Through bibliometric analysis of the research on psychological resilience, this study objectively understood the core research strength in the field of psychological resilience through the analysis of big data, which provided a basis for seeking better cooperation among authors in the future. In addition, this study also captured the research trends and hot spots of psychological resilience in recent years, which may point out the direction for subsequent relevant research. This study shows that the research on psychological resilience is very popular, and there are many high-impact researchers, institutions or journals, but the cooperation among researchers in this field still needs to be further improved. In addition, the hot research topics include five aspects: study on psychological resilience related to COVID-19 pandemic, influencing factors of psychological resilience, psychological resilience related to PTSD, study on psychological resilience of special population, and the molecular biology and genetic basis of psychological resilience. Future research can combine the above hotspots and the results of burst keywords analysis to carry out more meaningful research directions.
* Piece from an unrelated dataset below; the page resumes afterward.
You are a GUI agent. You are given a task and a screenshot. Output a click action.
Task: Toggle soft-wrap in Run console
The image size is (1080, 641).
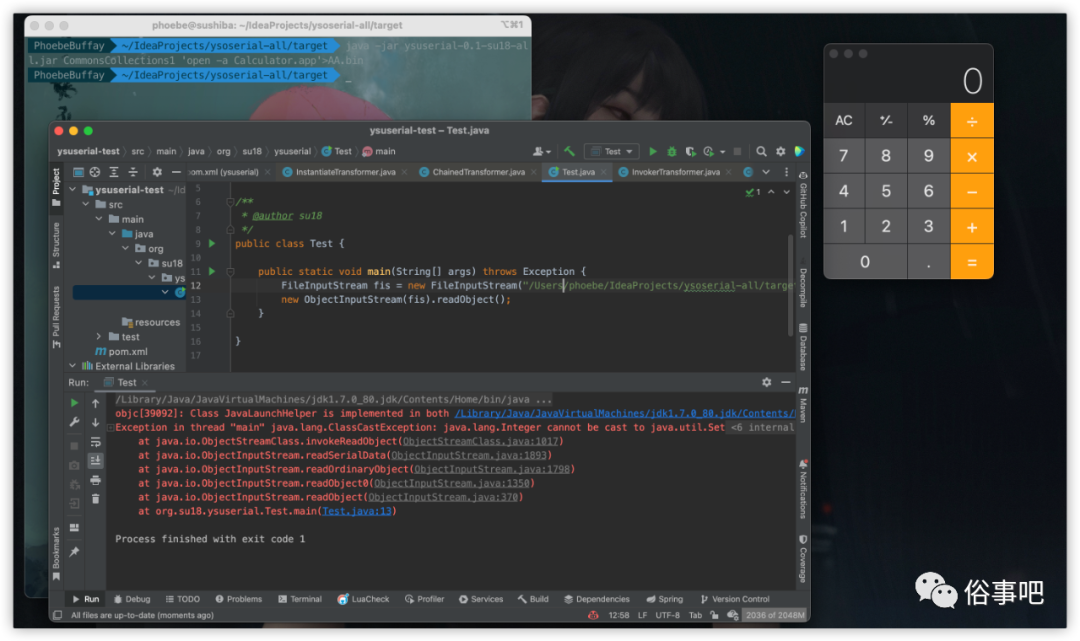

For example, in the context of the current COVID-19 epidemic, more basic research related to psychological resilience should be carried out, such as the update of evaluation scale and intervention measure.

Data Sharing Statement

All data generated or analyzed during this study are included in this published article.

Acknowledgments

This work was supported by the Project Program of the National Clinical Research Center for Geriatric Disorders (Xiangya Hospital, Grant No. 2022LNJJ19), Natural Science Foundation of Hunan Province (2021JJ41037 and 2022JJ30939), Scientific Research Project of Hunan Provincial Health Commission (202204010011 and B202303027830), Scientific Research Project of The Chinese Nursing Association (ZHKYQ202107) and Research Project of China Hunan Provincial Science and Technology Department (2022ZK4067). The authors declare that they have no competing interests.

Disclosure

The authors report no conflicts of interest in this work.